Google’s Shopping Graph is a beast with 50 billion listings, and if your data isn’t refreshed hourly, you risk being filtered out of the AI Mode entirely. Technical optimization now requires extreme attribute specificity—think natural language terms like “breathable bamboo” or “waterproof for rainy commutes”—because the AI searches for these exact matches to generate its summaries. We have observed that the AI prioritizes listings with five or more product images and integrated video content, as these rich media assets are now essential for driving visual discovery and virtual try-ons. Providing these assets transforms your performance by making your product the “featured” recommendation in an AI comparison table rather than just a text link at the bottom. It turns a static listing into a dynamic recommendation that the AI feels confident presenting to a high-intent shopper.
Generic headlines are losing effectiveness because users now click ads after reading AI-generated comparisons. How should creative messaging pivot to highlight unique offers like “free migration” or “risk reversal,” and what role does first-party audience data play in reaching users when keyword-based targeting becomes less reliable?

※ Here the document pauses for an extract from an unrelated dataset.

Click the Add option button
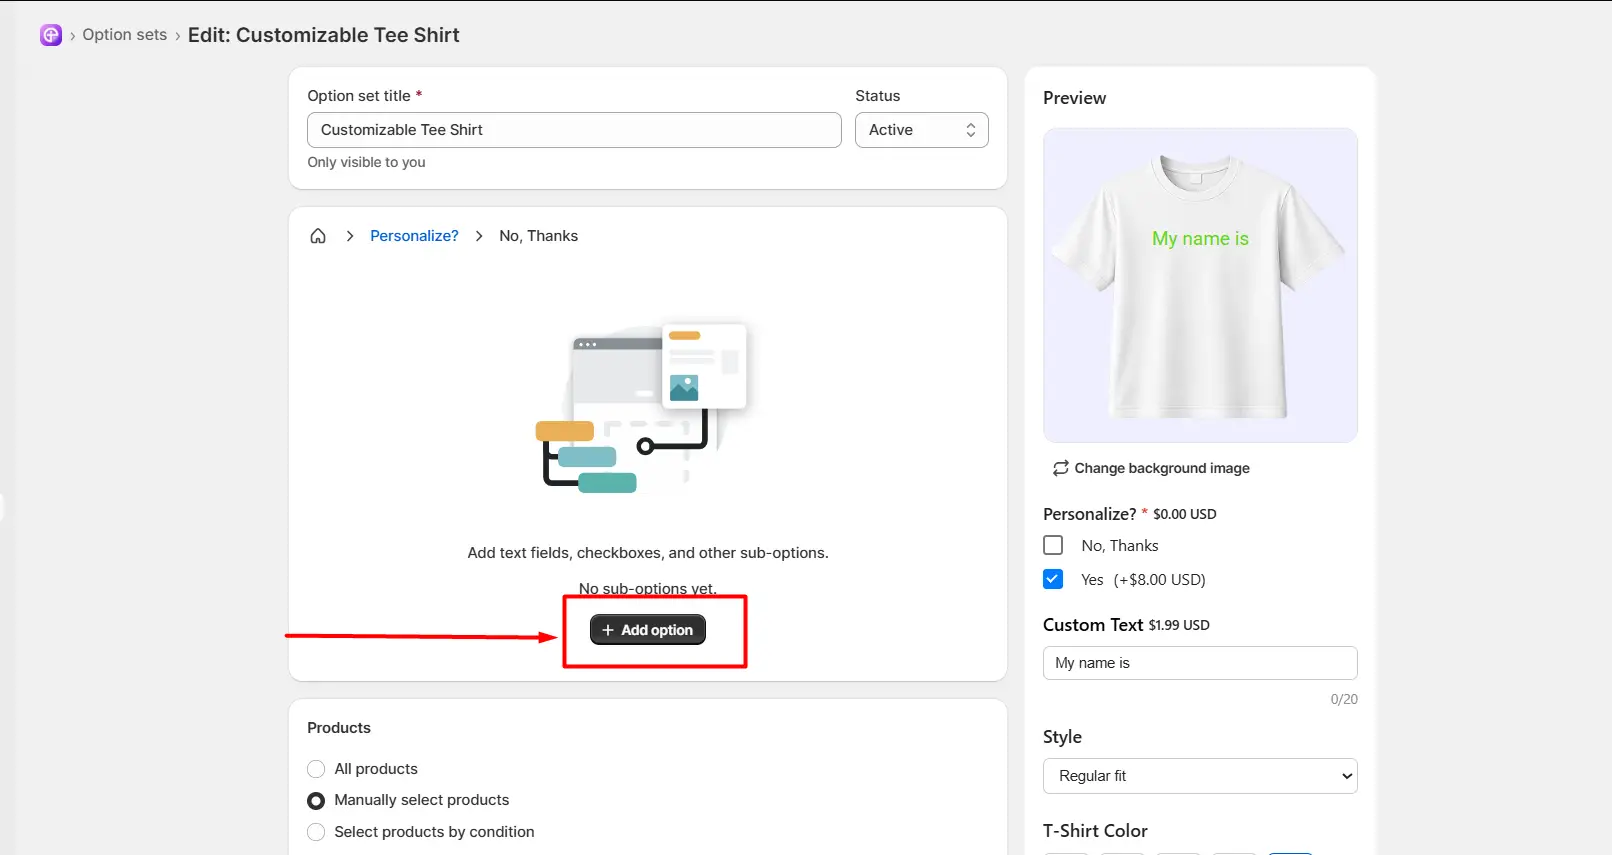The width and height of the screenshot is (1612, 855). pos(648,630)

You can no longer afford to be generic; a headline like “Tax Preparation Services” is dead weight compared to “Same-Day CPA Review | $50 Off.” Since the user has already read the AI’s summary of what your product does, your ad must explain why they should choose you right this second, using “risk reversal” offers like free trials or no-credit-card-required models. This is where first-party data becomes our secret weapon; we use Customer Match lists—now accessible with as few as 100 users—to target people who have already interacted with us. By feeding our CRM data into Performance Max and Demand Gen campaigns, we allow Google’s AI to find “lookalikes” of our best customers based on actual purchase history. This ensures our ads are shown to people who are ready to convert, even when the specific keywords they use are being swallowed up by the AI’s informational summaries.

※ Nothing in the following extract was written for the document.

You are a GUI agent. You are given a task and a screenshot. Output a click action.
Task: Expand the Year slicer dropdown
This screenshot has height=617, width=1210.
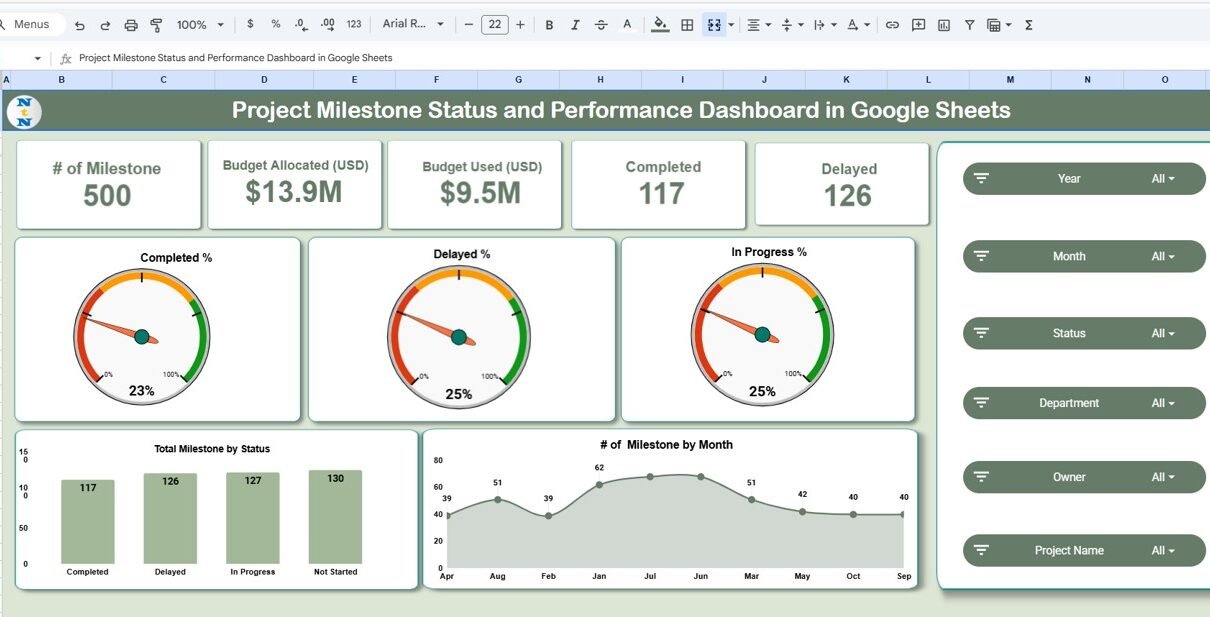1162,179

What is your forecast for the future of paid search?
I believe paid search will evolve into an “audience-first, keyword-second” discipline where the most successful advertisers are those who own their data. We are going to see a total move away from old-school, keyword-heavy campaigns in favor of formats like Performance Max that prioritize first-party data and rich media assets. The “winner-take-all” dynamic of AI citations will intensify, making it critical for brands to not only bid on terms but to ensure their site content is authoritative enough to be cited by the AI. Ultimately, search will become less about being the first blue link and more about being the most trusted recommendation within a seamless, AI-curated conversation. Success will depend on your ability to feed the machine high-quality signals and offer unique, differentiated value that an AI summary simply cannot replicate.